Google definitely throws its weight around too much w.r.t. to web standards, but this doesn't seem too bad. Web specifications are huge and complex so trying to size down a little bit while maintaining support for existing sites is okay IMO.
No, that would indeed be reasonable, but the proposal is to remove XSLT from the standard and remove Chrome support for XSLT entirely, forcing websites to adopt the polyfill themselves.
Which is, to me, silly. If you ship the polyfill then there's no discussion to be had. It works just the same as it always has for users and it's as secure as V8, no aging native codebase with memory corruption bugs to worry about.
> It works just the same as it always has for users
No it doesn't. An HTML page constructed with XSLT written 10 years ago will suddenly break when browsers remove XSLT. The webmaster needs to add the polyfill themselves. If the webmaster doesn't do that, then the page breaks.
From a user perspective, it only remains the same as before if the webmaster adopts the polyfill.
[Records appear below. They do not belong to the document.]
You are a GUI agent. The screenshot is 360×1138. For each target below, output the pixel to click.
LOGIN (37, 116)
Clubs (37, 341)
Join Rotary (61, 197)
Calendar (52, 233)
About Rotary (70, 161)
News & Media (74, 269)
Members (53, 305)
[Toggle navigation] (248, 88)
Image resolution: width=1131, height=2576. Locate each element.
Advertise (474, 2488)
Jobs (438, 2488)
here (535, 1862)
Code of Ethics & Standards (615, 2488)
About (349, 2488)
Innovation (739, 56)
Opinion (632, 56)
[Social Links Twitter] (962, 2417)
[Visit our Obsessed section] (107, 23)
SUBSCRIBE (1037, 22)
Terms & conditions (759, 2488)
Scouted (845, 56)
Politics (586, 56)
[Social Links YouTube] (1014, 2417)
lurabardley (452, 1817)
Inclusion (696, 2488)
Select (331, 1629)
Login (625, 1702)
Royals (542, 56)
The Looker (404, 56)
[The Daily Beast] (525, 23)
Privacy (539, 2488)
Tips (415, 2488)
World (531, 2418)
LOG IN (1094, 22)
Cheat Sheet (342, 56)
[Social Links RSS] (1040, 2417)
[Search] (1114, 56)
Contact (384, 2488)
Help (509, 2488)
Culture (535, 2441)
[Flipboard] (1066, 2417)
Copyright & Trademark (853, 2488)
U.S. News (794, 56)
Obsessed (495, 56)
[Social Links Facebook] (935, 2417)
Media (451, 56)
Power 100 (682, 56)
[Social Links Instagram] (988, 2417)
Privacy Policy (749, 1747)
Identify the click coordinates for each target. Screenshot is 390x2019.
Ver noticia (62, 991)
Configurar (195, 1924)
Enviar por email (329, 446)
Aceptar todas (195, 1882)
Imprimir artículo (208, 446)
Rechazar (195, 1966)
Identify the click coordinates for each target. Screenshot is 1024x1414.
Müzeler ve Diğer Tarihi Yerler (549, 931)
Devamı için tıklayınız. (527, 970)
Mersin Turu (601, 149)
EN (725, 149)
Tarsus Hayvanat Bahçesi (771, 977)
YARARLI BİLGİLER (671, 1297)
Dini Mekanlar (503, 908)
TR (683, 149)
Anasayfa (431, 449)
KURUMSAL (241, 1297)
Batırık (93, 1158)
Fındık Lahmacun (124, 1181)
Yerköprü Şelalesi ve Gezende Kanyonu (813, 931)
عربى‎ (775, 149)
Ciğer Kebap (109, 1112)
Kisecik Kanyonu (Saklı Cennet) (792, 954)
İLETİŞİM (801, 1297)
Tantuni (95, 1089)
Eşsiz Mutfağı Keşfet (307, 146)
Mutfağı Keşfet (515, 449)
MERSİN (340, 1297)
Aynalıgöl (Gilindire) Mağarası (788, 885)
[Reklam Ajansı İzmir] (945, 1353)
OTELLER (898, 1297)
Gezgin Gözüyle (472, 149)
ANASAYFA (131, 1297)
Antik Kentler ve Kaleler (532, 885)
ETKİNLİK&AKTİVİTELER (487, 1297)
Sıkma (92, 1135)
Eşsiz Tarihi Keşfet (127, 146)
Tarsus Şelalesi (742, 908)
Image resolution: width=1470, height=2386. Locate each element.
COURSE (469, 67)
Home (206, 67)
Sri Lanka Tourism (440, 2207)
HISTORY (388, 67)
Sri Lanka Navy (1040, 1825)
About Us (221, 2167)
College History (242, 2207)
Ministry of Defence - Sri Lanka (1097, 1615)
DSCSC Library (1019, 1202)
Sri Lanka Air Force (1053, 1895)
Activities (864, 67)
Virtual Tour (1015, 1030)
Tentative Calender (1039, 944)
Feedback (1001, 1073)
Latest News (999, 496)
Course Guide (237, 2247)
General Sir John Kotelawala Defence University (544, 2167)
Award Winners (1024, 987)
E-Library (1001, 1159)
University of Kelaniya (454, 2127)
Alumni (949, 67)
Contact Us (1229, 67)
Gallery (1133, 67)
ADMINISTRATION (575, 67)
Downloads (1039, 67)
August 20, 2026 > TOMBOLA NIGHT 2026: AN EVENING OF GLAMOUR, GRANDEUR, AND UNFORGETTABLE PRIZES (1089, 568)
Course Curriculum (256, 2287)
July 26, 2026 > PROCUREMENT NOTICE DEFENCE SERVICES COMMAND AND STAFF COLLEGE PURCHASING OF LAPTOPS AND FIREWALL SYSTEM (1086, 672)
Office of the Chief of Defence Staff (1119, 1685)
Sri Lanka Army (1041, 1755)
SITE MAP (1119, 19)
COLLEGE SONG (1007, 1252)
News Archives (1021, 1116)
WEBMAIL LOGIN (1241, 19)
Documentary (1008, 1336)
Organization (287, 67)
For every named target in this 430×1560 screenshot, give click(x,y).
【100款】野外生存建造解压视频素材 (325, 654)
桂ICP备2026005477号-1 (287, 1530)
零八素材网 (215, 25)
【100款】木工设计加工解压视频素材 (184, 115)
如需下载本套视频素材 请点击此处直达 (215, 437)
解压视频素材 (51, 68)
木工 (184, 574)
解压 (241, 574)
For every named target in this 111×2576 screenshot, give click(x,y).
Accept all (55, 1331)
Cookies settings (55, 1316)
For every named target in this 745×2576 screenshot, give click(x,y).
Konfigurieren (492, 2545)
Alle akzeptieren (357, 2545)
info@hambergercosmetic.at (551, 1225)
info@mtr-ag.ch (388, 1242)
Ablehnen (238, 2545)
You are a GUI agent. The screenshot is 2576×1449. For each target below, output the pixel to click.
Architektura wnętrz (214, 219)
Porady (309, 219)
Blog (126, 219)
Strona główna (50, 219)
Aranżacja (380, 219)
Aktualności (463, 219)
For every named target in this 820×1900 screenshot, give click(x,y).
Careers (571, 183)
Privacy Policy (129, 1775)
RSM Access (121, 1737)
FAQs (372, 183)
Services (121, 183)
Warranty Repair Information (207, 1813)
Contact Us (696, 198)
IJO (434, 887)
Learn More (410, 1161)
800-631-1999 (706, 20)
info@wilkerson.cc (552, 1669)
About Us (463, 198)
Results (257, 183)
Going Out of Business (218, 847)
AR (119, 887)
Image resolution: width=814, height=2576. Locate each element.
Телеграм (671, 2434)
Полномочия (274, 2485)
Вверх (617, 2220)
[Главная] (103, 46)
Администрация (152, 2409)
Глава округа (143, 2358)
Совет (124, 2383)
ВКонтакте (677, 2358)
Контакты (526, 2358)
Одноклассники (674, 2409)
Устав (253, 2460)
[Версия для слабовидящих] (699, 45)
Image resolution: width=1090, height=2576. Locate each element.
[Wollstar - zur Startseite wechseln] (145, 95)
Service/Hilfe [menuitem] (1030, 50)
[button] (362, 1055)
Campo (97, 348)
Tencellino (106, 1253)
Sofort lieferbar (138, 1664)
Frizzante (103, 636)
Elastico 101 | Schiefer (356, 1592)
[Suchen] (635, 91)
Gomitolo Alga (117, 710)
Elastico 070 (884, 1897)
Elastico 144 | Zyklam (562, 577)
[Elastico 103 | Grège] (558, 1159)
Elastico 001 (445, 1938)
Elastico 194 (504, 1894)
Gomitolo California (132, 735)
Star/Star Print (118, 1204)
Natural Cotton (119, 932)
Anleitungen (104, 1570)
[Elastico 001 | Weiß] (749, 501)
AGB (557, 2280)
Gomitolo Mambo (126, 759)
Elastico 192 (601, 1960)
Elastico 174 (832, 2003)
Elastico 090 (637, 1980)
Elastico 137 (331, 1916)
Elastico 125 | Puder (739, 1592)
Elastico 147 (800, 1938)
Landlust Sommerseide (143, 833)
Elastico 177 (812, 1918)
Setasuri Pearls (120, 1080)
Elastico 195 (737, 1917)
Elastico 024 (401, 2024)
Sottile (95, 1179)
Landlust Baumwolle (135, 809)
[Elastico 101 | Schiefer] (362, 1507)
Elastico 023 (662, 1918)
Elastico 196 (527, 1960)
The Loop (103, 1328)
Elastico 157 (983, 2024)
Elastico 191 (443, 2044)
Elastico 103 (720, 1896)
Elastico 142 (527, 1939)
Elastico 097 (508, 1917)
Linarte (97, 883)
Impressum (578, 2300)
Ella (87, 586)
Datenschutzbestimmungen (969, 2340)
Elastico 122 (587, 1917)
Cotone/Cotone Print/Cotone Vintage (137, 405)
From the web developer perspective, this is a breaking change that requires action. "shipping the polyfill" requires changes on many many sites - some of which have not needed to change in many years.
It may also be difficult to do. I'm not sure what their proposed solution is, but often these are static XML files that include an XSLT stylesheet - difficult to put JS in there.
1 reply →
At the moment, XSLT in a browser doesn't depend on Javascript, so works even if JS is turned off. Using a polyfill instead will mean that XSLT will only work if JS is turned on.
1 reply →
Last I checked, it’s a polyfill that Chrome won’t default include - they’re just saying that they’d have a polyfill in JS and it’s on site authors to use.
That breaks old unmaintained but still valuable sites.
As a user you can only use the polyfill to replace the XSLTProcessor() JavaScript API. You can't use the polyfill if you're using XSLT for XML Stylesheets (<?xml-stylesheet … ?> tags).
(But of course, XML Stylesheets are most widely used with RSS feeds, and Google probably considers further harm to the RSS ecosystem as a bonus. sigh)
Moz also has no love for RSS, having removed support for live bookmarks in Firefox 64 (2018) and no longer displaying the RSS icon anywhere in the UI when a website has any <link rel="alternate" type="application/rss+xml"> tags. If you want to subscribe to feeds you have to jump through a bunch of hoops instead of it being a single click.
Fortunately, Thunderbird still has support for feeds and doesn't seem to have been afflicted by the same malaise as the rest of the org chart. Who knows how long that will last.
Ah, okay. I guess that's another one I'll add to the list of hostile actions towards the web then.
I completely understand the security and maintenance burdens that they're bringing up but breaking sites would be unacceptable.
The polyfills are something devs have to include and use. It means all the pages that cannot be updated will be broken.
The polyfills suggested are for the servers to do the transforms, not the browser.